A apetência manifestada publicamente pelos EUA, quanto a tomada da Gronelândia pode servir para provocar a Rússia, e se o plano funcionar, talvez a Rússia não resista a tanta provocação, e venha a se envolver numa terceira frente, e se assim vier a acontecer, os EUA conseguem alcançar o objectivo de estrangular o crescimento de outras moedas comerciais como vem ocorrendo com a moeda chinesa o "Yen" que já tem sido usada nas trocas entre os países que compõem os BRICS, nomeadamente, o Brasil, Rússia, Índia, China, África do Sul, Arábia Saudita, Egito, Emirados Árabes Unidos, Etiópia, Irã e Indonésia.

O episódio do rapto do presidente da Venezuela, Nicolás Maduro nos faz recuar no tempo para o ano de 1990, quando o presidente do Panamá o ex-ditador panamenho Manuel Noriega foi uma ferramenta útil aos EUA durante anos, até que o presidente George H. W. Bush perdeu a paciência com o governo brutal e o envolvimento de Noriega. Ele passou praticamente o resto da vida sob custódia nos EUA, na França e no Panamá por crimes que foram de assassinato a extorsão e narcotráfico.

Colaborador pago da CIA desde o início dos anos 1970, Noriega a princípio trabalhou de perto com Washington, permitindo que forças norte-americanas instalassem postos de escuta no Panamá e usassem o país para direcionar ajuda a forças pró-EUA em El Salvador e na Nicarágua.

Em Dezembro de 1989, a Assembleia Nacional do Panamá nomeou Noriega como "líder máximo" e declarou que EUA e Panamá se encontravam em "estado de guerra". No dia 20 do mesmo mês, tropas norte-americanas invadiram na "Operação Justa Causa", dominando o quartel-general do Exército e revirando a capital para encontrar Noriega.

Em fuga, ele procurou refúgio na embaixada do Vaticano, vestido de mulher, e as forças dos EUA o obrigaram a se render em 3 de Janeiro de 1990, a mesma data que os EUA prenderam o presidente da Venezuela. 

A arma para pressionar psicologicamente Noriega e os diplomatas da Santa Sé foi o som pesado de Black Sabbath, Alice Cooper, Kiss e vários grupos de heavy metal, rock’n’roll, funk e até estilos mais amenos, mas todos tocados em um volume ensurdecedor. A batalha durou três dias, sem pausa.

Em 1992, Noriega foi condenado na Flórida a 40 anos de prisão. Ele cumpriu 17 anos antes de ser extraditado para a França em 2010, onde havia sido sentenciado por lavagem de dinheiro, e em 2011 foi enviado de volta a uma prisão do Panamá.

O ex-homem forte passou o resto da vida na solitária pelos assassinatos de centenas de opositores.
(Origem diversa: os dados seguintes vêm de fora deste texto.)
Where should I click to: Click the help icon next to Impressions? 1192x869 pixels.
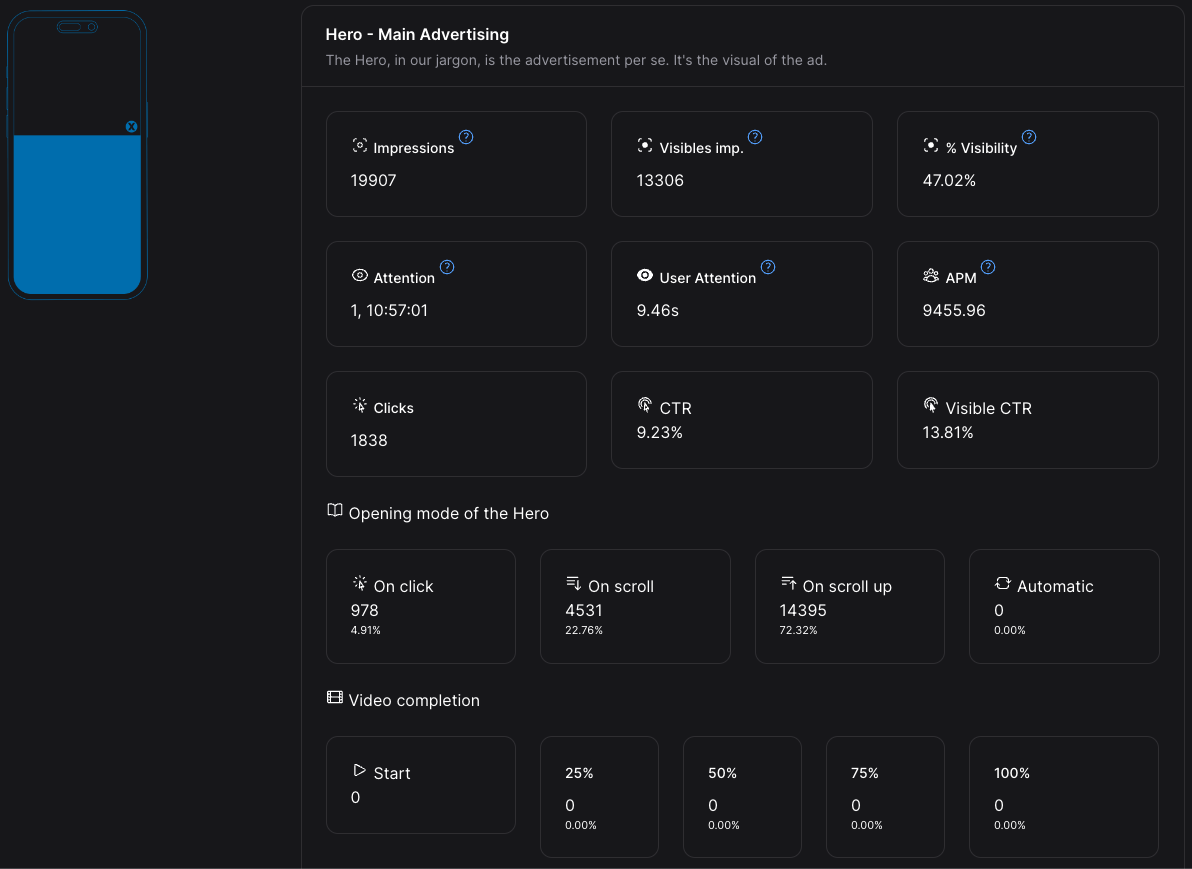pyautogui.click(x=466, y=137)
No dia 11 de Dezembro de 2011, devido problemas de saúde teve direito à prisão domiciliar para se recuperar de cirurgias. Em estado grave desde Março de 2017, o ex-ditador morreu na noite de uma segunda-feira, dia 29 de Maio, aos 83 anos, no hospital Santo Tomás, na Cidade do Panamá.
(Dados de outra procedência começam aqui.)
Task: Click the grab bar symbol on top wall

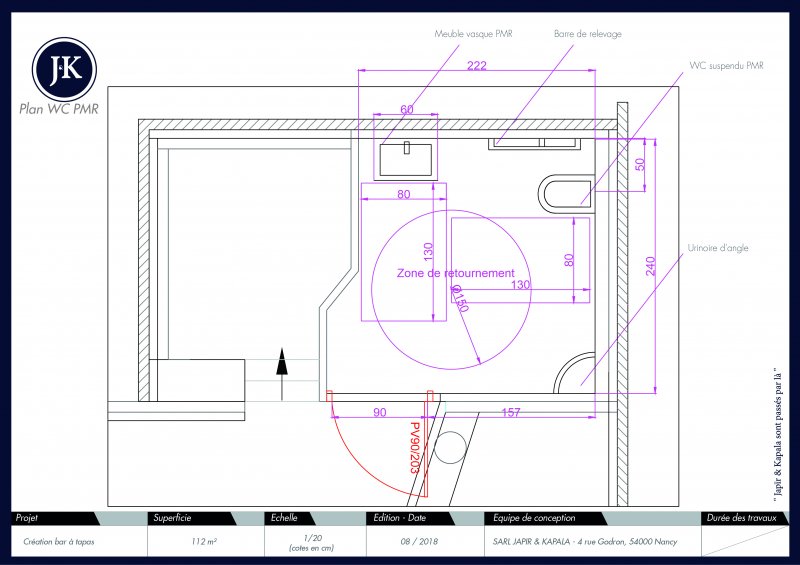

O recado para os líderes africanos é claro: tirando a oração, pois a força dos quimbandas parece que já não funciona, não há nada que poderá salvaguardar a soberania, caso os donos do mundo decidem invadir os países africanos. O tempo dos líderes dos países africanos despertarem para a autonomia, que é a verdadeira liberdade é cada vez mais escasso, pois, infelizmente os líderes africanos até o momento não sabem, porque não percebem o valor do conhecimento.